The Importance of Having a Name
The name, or Ren, was one of the most crucial aspects of a human being as it provided identity. Without a name, one was reduced to the status of a “non-person,” effectively ceasing to exist. This was considered the worst fate imaginable for an ancient Egyptian.
For this reason, the name of the deceased was inscribed in numerous places within the tomb, such as doors, walls, and objects. It was even expected that anyone passing by the tomb would pronounce the name of the person buried there aloud, ensuring their continued existence in the afterlife.
This concept remained virtually unchanged throughout Egypt’s history. Even during the Greco-Roman period, all deceased individuals, including those buried in mass graves, were marked with a card displaying the name and title of the deceased to guarantee their afterlife. The fear of permanent death resulting from the loss of identity was a constant concern among ancient Egyptians of all eras.
The Shadow and the Ka
The shadow (Shuyet) is described in funerary texts as a potent and swift entity. Additionally, the shadow was associated with the Sun and connected to the concept of rebirth.
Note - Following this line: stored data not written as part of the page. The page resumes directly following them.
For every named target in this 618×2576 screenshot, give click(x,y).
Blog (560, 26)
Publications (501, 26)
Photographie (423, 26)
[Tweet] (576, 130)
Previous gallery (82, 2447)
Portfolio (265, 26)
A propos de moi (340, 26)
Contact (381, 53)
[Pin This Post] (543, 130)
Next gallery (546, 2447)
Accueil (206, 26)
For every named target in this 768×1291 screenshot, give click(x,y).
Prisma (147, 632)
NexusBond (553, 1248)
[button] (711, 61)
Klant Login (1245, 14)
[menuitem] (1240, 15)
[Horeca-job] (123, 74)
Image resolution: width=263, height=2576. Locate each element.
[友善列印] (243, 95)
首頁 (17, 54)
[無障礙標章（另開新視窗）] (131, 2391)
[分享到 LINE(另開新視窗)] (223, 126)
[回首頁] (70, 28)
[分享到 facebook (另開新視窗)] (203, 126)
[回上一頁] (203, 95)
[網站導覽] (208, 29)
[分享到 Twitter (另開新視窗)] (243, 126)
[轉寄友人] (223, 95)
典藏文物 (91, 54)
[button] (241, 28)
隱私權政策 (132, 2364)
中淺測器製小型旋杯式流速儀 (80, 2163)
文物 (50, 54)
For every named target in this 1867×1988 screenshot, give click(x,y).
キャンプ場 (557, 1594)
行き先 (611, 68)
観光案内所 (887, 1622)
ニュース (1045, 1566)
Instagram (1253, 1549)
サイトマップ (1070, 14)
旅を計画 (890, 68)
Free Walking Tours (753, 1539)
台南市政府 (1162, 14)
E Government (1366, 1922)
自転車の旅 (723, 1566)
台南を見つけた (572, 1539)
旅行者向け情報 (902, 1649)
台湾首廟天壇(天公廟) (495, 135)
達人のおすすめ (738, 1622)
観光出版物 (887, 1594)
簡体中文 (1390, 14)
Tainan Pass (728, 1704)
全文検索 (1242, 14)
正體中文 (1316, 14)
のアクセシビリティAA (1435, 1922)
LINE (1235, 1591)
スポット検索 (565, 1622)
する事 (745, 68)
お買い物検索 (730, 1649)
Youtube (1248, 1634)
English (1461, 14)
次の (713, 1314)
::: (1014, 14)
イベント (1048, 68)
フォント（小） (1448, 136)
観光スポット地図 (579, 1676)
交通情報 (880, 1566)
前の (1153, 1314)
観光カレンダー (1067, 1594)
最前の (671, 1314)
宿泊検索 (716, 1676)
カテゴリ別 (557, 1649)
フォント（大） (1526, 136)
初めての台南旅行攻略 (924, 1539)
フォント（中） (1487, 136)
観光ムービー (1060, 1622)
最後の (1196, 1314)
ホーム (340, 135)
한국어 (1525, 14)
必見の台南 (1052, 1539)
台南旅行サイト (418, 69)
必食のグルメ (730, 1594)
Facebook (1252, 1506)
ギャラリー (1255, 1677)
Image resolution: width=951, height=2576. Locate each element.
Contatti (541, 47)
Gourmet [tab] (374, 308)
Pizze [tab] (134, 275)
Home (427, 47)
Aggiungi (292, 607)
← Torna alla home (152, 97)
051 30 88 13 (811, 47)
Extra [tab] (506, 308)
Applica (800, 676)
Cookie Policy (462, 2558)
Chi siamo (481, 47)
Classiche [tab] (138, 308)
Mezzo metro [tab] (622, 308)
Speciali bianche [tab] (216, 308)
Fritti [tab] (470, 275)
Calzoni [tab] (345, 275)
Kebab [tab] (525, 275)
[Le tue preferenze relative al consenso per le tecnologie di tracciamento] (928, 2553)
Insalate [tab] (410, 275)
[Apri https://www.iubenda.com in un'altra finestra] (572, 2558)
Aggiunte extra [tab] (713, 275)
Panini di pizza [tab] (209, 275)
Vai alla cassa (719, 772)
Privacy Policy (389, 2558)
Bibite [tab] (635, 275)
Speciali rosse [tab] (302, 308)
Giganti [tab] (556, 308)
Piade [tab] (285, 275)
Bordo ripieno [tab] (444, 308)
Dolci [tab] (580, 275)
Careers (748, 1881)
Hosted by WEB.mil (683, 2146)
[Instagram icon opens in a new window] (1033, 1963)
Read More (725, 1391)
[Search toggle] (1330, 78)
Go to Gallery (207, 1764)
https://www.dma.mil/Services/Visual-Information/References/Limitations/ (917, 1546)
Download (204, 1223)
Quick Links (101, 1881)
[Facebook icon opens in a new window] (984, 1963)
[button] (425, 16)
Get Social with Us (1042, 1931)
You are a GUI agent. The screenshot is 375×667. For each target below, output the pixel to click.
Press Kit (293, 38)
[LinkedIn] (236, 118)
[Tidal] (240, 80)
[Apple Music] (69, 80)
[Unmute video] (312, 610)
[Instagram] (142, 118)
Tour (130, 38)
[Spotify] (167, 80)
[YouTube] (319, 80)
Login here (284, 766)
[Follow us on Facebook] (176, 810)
In fact, it was the Sun that cast the shadow of a person, creating an image of the individual. When the Sun set in the west, the shadow momentarily disappeared only to be reborn the next day with the rising sun. It was believed that the Sun assisted the deceased by ensuring their existence continued in the afterlife.
Regarding the Ka, this is a concept that Egyptologists have yet to fully comprehend. What is clear is that it came into being at the same time as a person and accompanied them throughout their life, like a double, until their death. It was the life force that animated them and needed to be preserved after death.
To achieve this, one of the most important components of grave goods were the so-called “Ka statues” in which the Ka was represented, alongside the mummy. Some of these statues depicted the hieroglyphic symbol of the Ka on their heads: two raised arms signifying protection or praise.
Funerary texts inform us that the Ka continued to exist after death, but it required sustenance to do so. The food offerings placed in the tomb served this purpose. Of course, the Ka did not physically consume the food, but rather absorbed its essence, gaining the energy necessary for its eternal life.
The Ba Takes Flight
Another significant element that constituted the spiritual aspect of an individual was the ba, depicted as a bird with a human head (sometimes with arms). This spirit possessed wings that allowed it to move from within the tomb to the outside, making it the most agile spiritual component. Moreover, the ba possessed human-like capabilities: it could eat, drink, speak, and, as previously mentioned, move.
But why was it portrayed in the form of a bird? This avian form provided the individual’s spiritual aspect with enhanced mobility and also connected it to migratory birds. Despite its ability to move freely, the ba had to return to the mummy every day, as failing to do so would result in the deceased’s inability to survive in the afterlife.
The depictions of the ba began to gain prominence, particularly during the Middle Kingdom (1980-1760 BC), and reached their peak during the New Kingdom (1539-1077 BC). During this period, they became a common feature in tombs, a tradition that persisted until the end of the Roman era.
A Being of Eternity
Finally, the akh is perhaps one of the most complex concepts. Experts do not agree on the exact nature of this characteristic of the human personality.
One theory suggests that the akh was the union of the ka and the ba, wherein the deceased transformed into an eternal and unchanging being. However, it appears that not everyone could become an akh. Only those who had led a life in accordance with maat (order, harmony, and justice) were capable of doing so.
The akh was symbolized by the hieroglyph of the hermit ibis, a bird that is now extinct in Egypt. Its bluish color was associated with the sky, while the reddish color of its head represented the Sun. These attributes emphasized its celestial nature. In reality, the concept of the akh was primarily linked to the gods. It took shape after a person’s death and symbolized rebirth and resurrection in the afterlife.
During the Old Kingdom of ancient Egypt, the concept of the akh was primarily associated with kingship. Therefore, as divine beings, the pharaohs met with the gods after death, and their respective akh accompanied the solar god Ra on his eternal journey, traversing the sky and the underworld, sharing their power with the divinities.
Subsequently, with the “democratization” of death, common mortals also had the opportunity to transform into immortal beings, allowing them to partake in their own portion of eternity.